Text and Data Mining for Chinese Historical Texts

Submission 113

WK01-01

Presented by: Donald Sturgeon

Donald Sturgeon^*

Durham University

This hands-on workshop introduces participants to a complete text and data mining workflow for material written in classical Chinese, from digital transcription and annotation of premodern works through to computer-assisted extraction of data from their contents. It consists of four parts:

1. Getting started: using the Chinese Text Project crowdsourced editing platform to create and obtain accurate, linked digital transcriptions of premodern Chinese texts.

2. Interactive text mining: extracting and visualizing statistical properties and relationships from transcribed texts. Types of analysis to be introduced include pattern matching of words and phrases, identification of text reuse, and identification of patterns of vocabulary usage; visualizations include summarization via interactive networks, charts, and textual heatmaps. Techniques will be demonstrated using classical Chinese materials from ctext.org, however these can all be applied equally to materials from other sources, as well as in other languages.

3. Semantic annotation: disambiguating and linking explicitly references in texts to entities (such as names of people, places, and eras), connecting these references to authority databases, extracting knowledge claims about these entities (such as dates of birth, death, or appointment to a particular bureaucratic office) and contributing them to a crowdsourced knowledge base.

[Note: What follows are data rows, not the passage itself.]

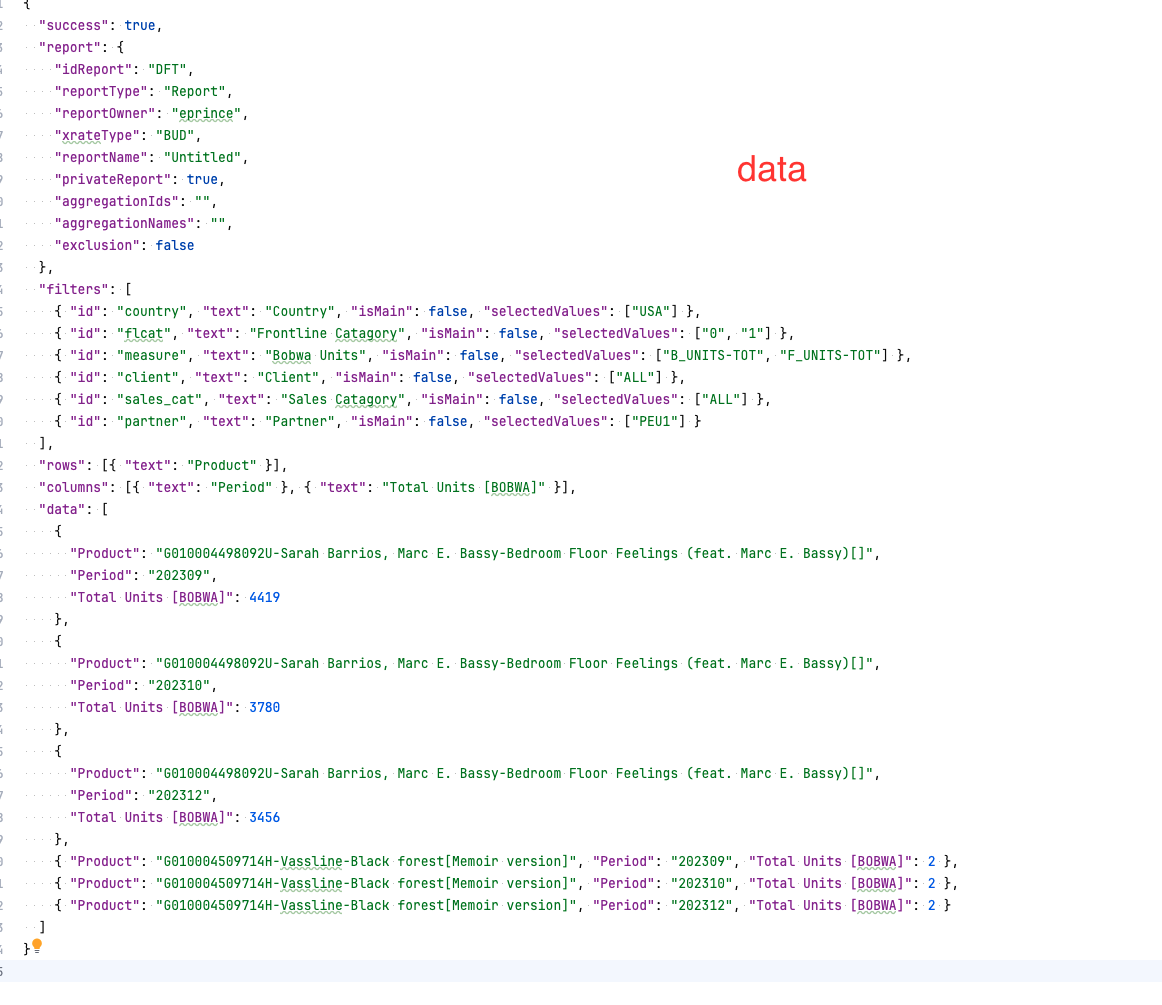Screen dimensions: 1162x1005
Task: Click the number 3780 value
Action: (x=264, y=707)
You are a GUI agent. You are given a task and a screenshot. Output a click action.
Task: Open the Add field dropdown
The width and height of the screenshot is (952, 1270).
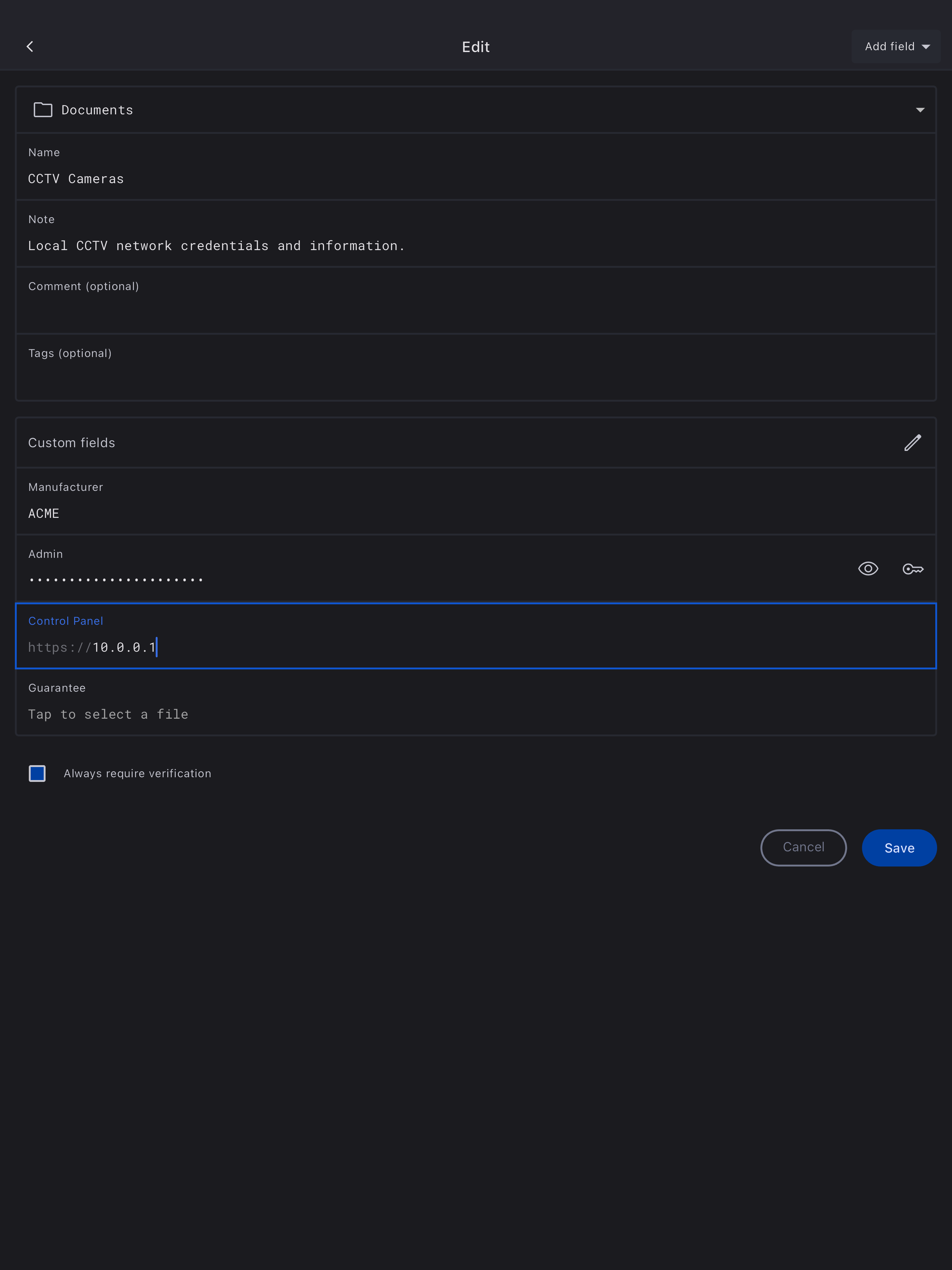[x=896, y=46]
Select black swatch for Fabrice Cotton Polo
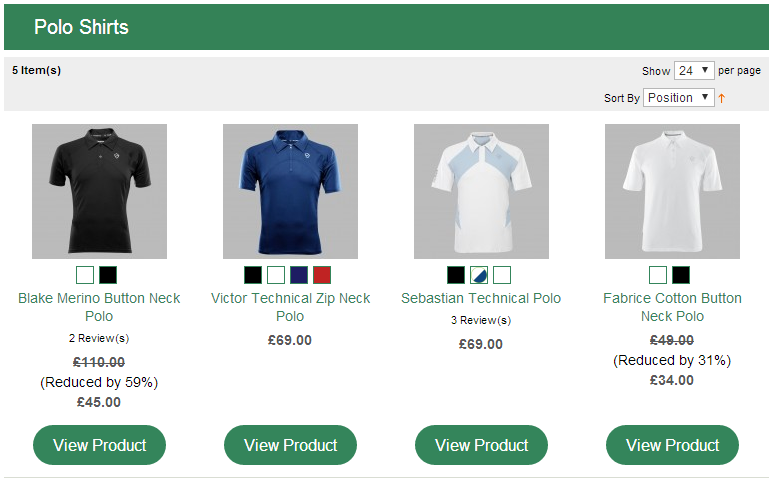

4. Interactive data mining: extracting and visualizing data from annotated texts and extracted knowledge claims. This includes querying a knowledge base for particular types of information, and summarizing results via networks, charts, and maps. This section will make use of the Chinese Text Project’s Linked Open Data knowledge graph, containing data on people, places, dates, and many other historical entities covering a period of over 3000 years. A brief introduction to querying using the industry-standard SPARQL language will be provided; this language is also used by many other systems containing relevant data, in particular a wide variety of institutions in the GLAM [Galleries, Libraries, Archives, and Museums] sphere, as well as Wikidata, and (via Shanghai Library) the China Biographical Database (CBDB).

This workshop does not assume any prior background in digital methods, and requires only a computer with a web browser. Participants are encouraged to create a free account on ctext.org prior to the workshop: https://ctext.org/account.pl .